Il 28 gennaio 1945 nei pressi di Cogna c’è uno scontro tra un gruppo di partigiani e alcuni alpini della Divisione Monterosa. Il diciannovenne Giuseppe Grigoli, sottufficiale repubblicano, viene ferito gravemente e nel corso del trasporto all’ospedale militare muore. Il funerale viene celebrato da don Giuseppe Mentucci, parroco di Sant’Anastasio, il 31 gennaio, con la partecipazione di parecchi parrocchiani.
Il giorno successivo viene ordinata la rappresaglia. Viene risparmiato il paese, ma sei uomini, in carcere a Camporgiano perché sospettati di attività partigiana, vengono portati fino a Cogna. Si tratta di Alfredo e Cesare Ferrari, residenti a Roggio (rispettivamente di 38 e 41 anni) e Amerigo Pedrini, 50 anni, pure lui di Roggio; Giovanni Samassa, 46 anni, e Agostino Talani, 45 anni, entrambi di Sillano; Adriano Tardelli, 50 anni, di Careggine. Il più noto, in zona, è proprio quest’ultimo. Conosciuto come “Baionetta”, ha nove figli ed è impegnato con i partigiani, come guida e staffetta. Grazie alla sua conoscenza del territorio, si occupa di far passare la linea del fronte a militari inglesi evasi dai campi di prigionia o ad altri perseguitati dai nazifascisti (ebrei, oppositori politici e così via): li ospita a casa sua, offre loro da mangiare e, nella notte, in cordata attraverso i sentieri apuani li porta in salvo tornando a casa prima che venga giorno. Al tempo stesso, trasmette ordini e informazioni tra forze alleate e partigiani. Alla fine, però, viene arrestato e condotto a Camporgiano.

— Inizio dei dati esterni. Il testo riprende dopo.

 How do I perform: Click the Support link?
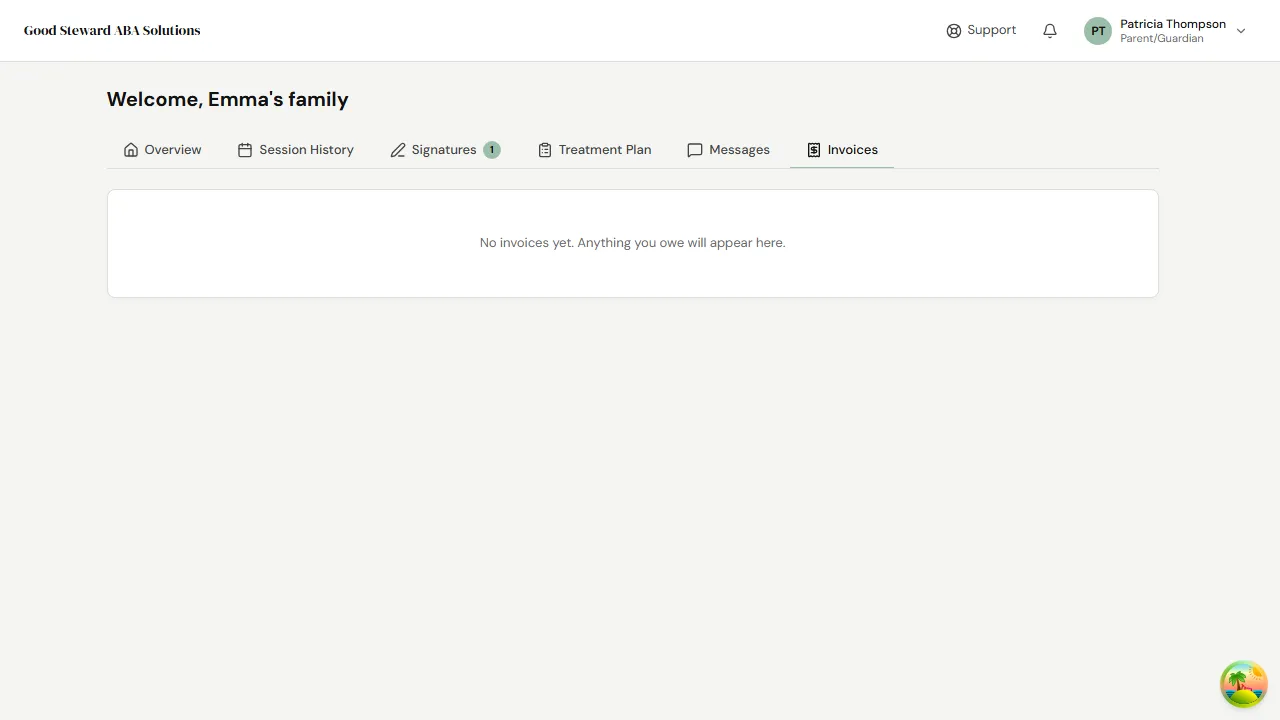click(991, 30)
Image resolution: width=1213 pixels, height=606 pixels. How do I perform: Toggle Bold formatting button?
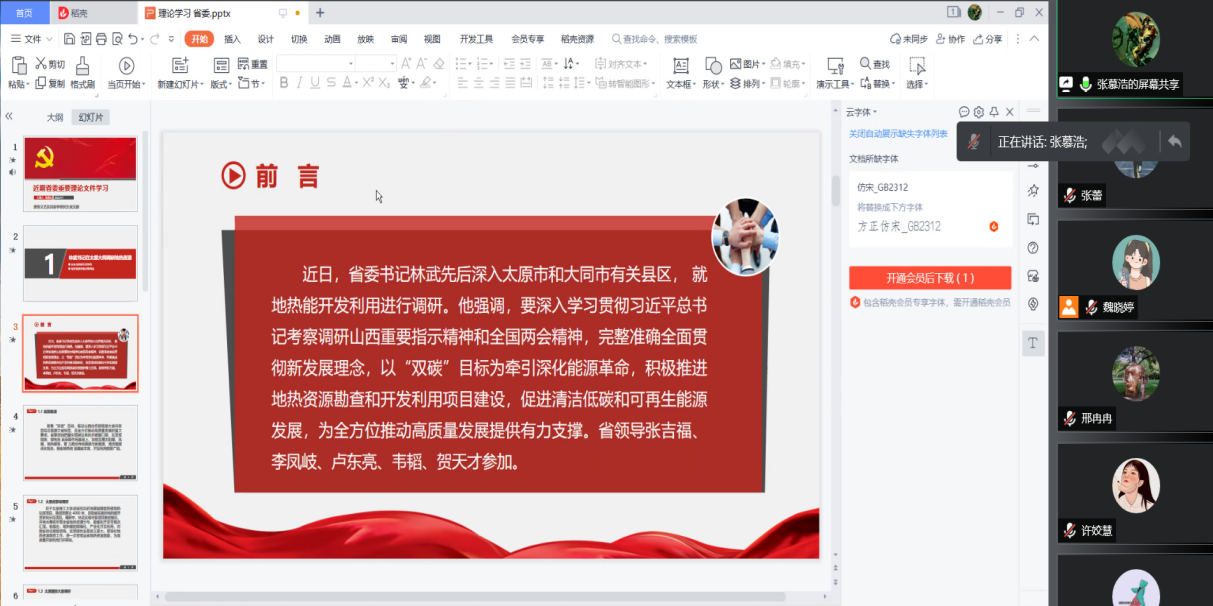pyautogui.click(x=284, y=83)
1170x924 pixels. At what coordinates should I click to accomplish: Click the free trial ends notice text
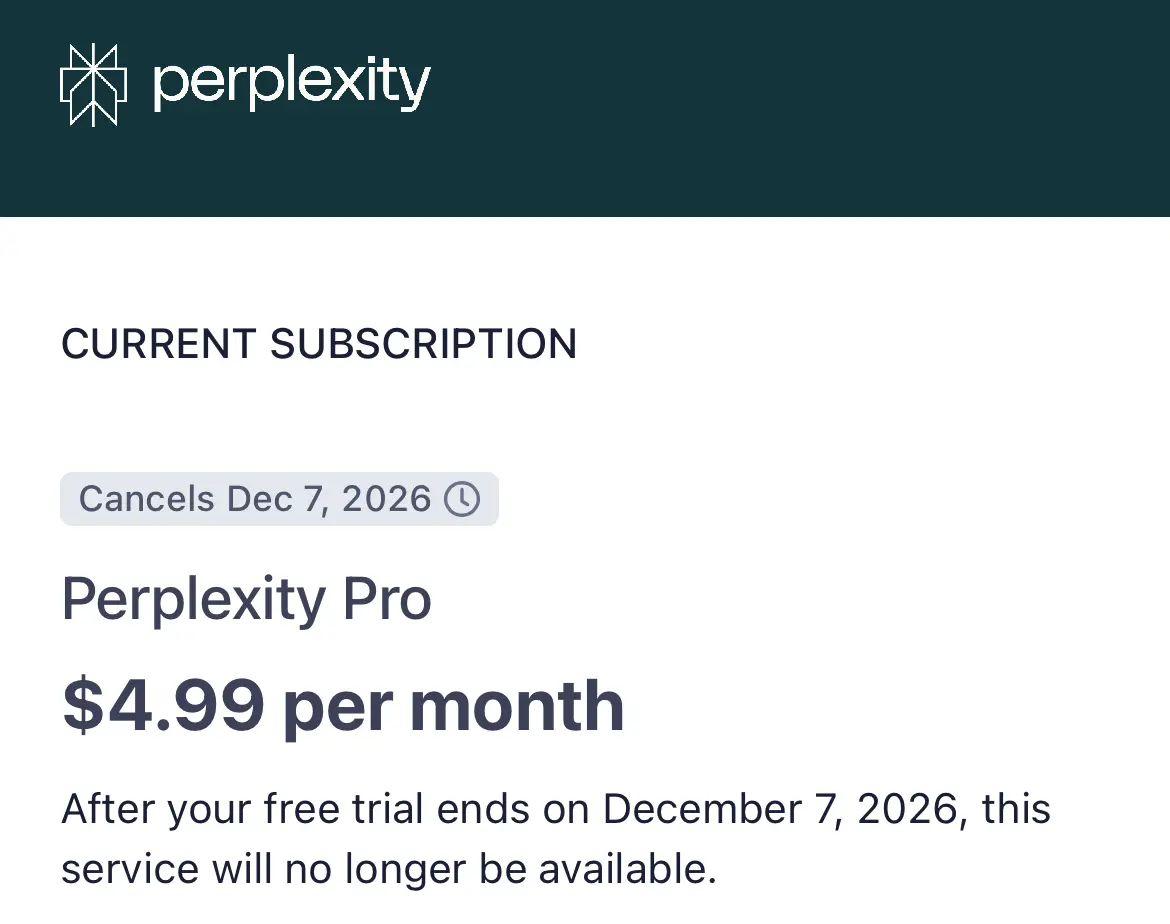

Quello che avviene il 1° febbraio 1945 lo descrive nei dettagli proprio don Mentucci:
«Nel mattino del 1° febbraio fui chiamato da due soldati e, presentatomi al Comandante, mi chiese del ministero sacerdotale per sei condannati alla fucilazione in rappresaglia per l’uccisione del Grigoli. Poco dopo arrivarono i condannati. [con loro] arrivò anche il sacerdote prof. Bruno Nobili Spinetti. Era presente il dott. Giovanni Rocchiccioli, parente di don Bruno; il dott. Rocchiccioli conobbe dal sottotenente che don Bruno sarebbe poi stato rilasciato e di ciò venne avvertito dal dott. Rocchiccioli e da me. Don Bruno al passaggio della comitiva aveva detto: “Ecco che cosa fanno i soldati della Repubblica” e per questo era stato costretto a seguirli. Intanto arriva anche il parroco di Cogna don Gisberto Milanta. Ricevo il testamento e la confessione di quattro dei condannati; uno viene confessato da don Milanta e uno da don Bruno e a tutti io do la Santa Comunione. Nel partire da S. Anastasio li assicuro che le loro famiglie avrebbero avuto assistenza. Baionetta incoraggia i compagni e dice tra l’altro: “hanno ragione di fucilarci, noi amiamo la libertà” e aggiunge: “io perdono”. Arrivati al luogo del supplizio li avverto che hanno di fronte, benché non visibile, la chiesa di Cogna e li esorto ad inginocchiarsi per offrire a Gesù il sacrificio della loro vita. Si inginocchiano tutti; recitano con me l’atto di dolore, ripeto per tutti l’assoluzione, e alternano con me la giaculatoria: “Gesù, Gesù, Gesù mio misericordia”, finché mi si grida: “Reverendo, ritiratevi!”. Si scarica due volte sulle vittime, ma nessuno restò morto; si avvicina il tenente che con la rivoltella colpisce le vittime sul capo per assicurare la morte».